Overview | Understanding the Disorder | Symptoms | Diagnosis |
Treatment | Frontiers
Vocal Fold Scar:
Abnormal scar tissue in the vibrating layer of the vocal fold that causes voice problems
Lamina Propria:
Vibrating component of the vocal folds that covers the vocal fold muscle or body; the lamina propria is composed of three layers: superficial, intermediate, and deep lamina propria
Mucosal Wave:
Wave-like motion of the vibrating layer of the vocal fold as seen upon slow motion-like viewing through stroboscopy
Stroboscopy:
Laryngoscopy with synchronized strobe light that provides a slow motion-like view of vocal fold vibration (mucosal wave); stroboscopy is the key tool used to analyze vocal fold vibration
Unresolved Issues: Frontier Techniques in Vocal Fold Scarring
No surgical treatment options are widely accepted for the treatment of voice problems due to vocal fold scarring. In fact, some surgeons believe that the success rate of any surgery for vocal fold scars is so low that most or all patients should forgo surgery until future methods are developed and proven. However, many experienced voice surgeons believe that surgery can be helpful.
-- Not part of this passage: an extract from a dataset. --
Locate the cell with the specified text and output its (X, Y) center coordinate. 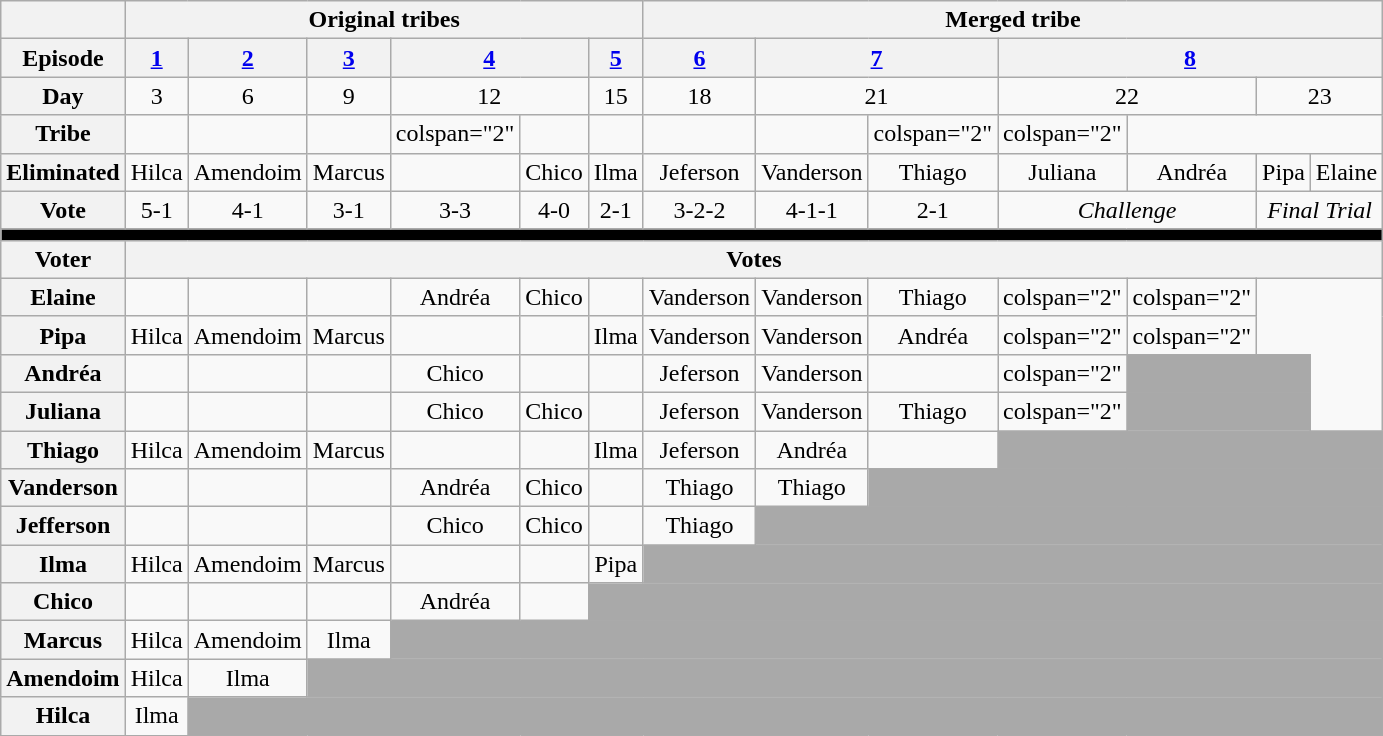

The use of steroids to treat vocal fold scarring, either by mouth in pill form, or either inhaled or injected into the vocal fold, is controversial. Most doctors do not believe that steroid administrations to the scarred vocal fold can generate significant improvement.
However, some surgeons believe that elevating the covering of the vocal fold in a “microflap” fashion, releasing the scarred tissue and then laying this tissue back into place, is an effective surgical option for vocal fold scarring despite the obvious high probability of reformation of vocal fold scars at the surgical site. Often, after a release has been performed, surgeons will inject or deposit steroids in the area of the vocal fold scar to minimize reformation of the scarred tissue within the vocal fold. This surgical technique has not been widely used or proven to be highly effective due to the reformation of scar tissue at the “release” location(s).
Injecting collagen into the vocal fold has been done for many years in an attempt to compensate for lost lamina propria tissue due to vocal fold scarring and to soften the stiff, hard scar tissue within the vocal fold. Some surgeons have had good success with collagen injections for the treatment of vocal fold scarring, while others feel that this is not a successful surgical treatment option.
Studies are also being conducted on surgical implantation of a material within the vocal fold (into the lamina propria) in an attempt to reconstruct the vocal fold and improve the overall vocal fold vibration and function. The most commonly used material for this type of procedure is the patient’s own fat, however recently patients’ fascia has also been used for this purpose. Fascia is a strong, tendon-like tissue that covers large muscles such as the muscles of the leg and arm. Fascia is composed predominantly of collagen fibers. Some surgeons have found these fat or fascia procedures to be quite satisfactory, while others do not believe they are a good alternative for the treatment of vocal fold scarring.
Development of new treatment options for vocal fold scarring is the focus of much interest and research. One such example is a new biomedical implant material that can be placed or injected within the scarred vocal fold to modify the structure and function of the lamina propria. Research is also being conducted on using various bioengineering techniques to achieve the same goal.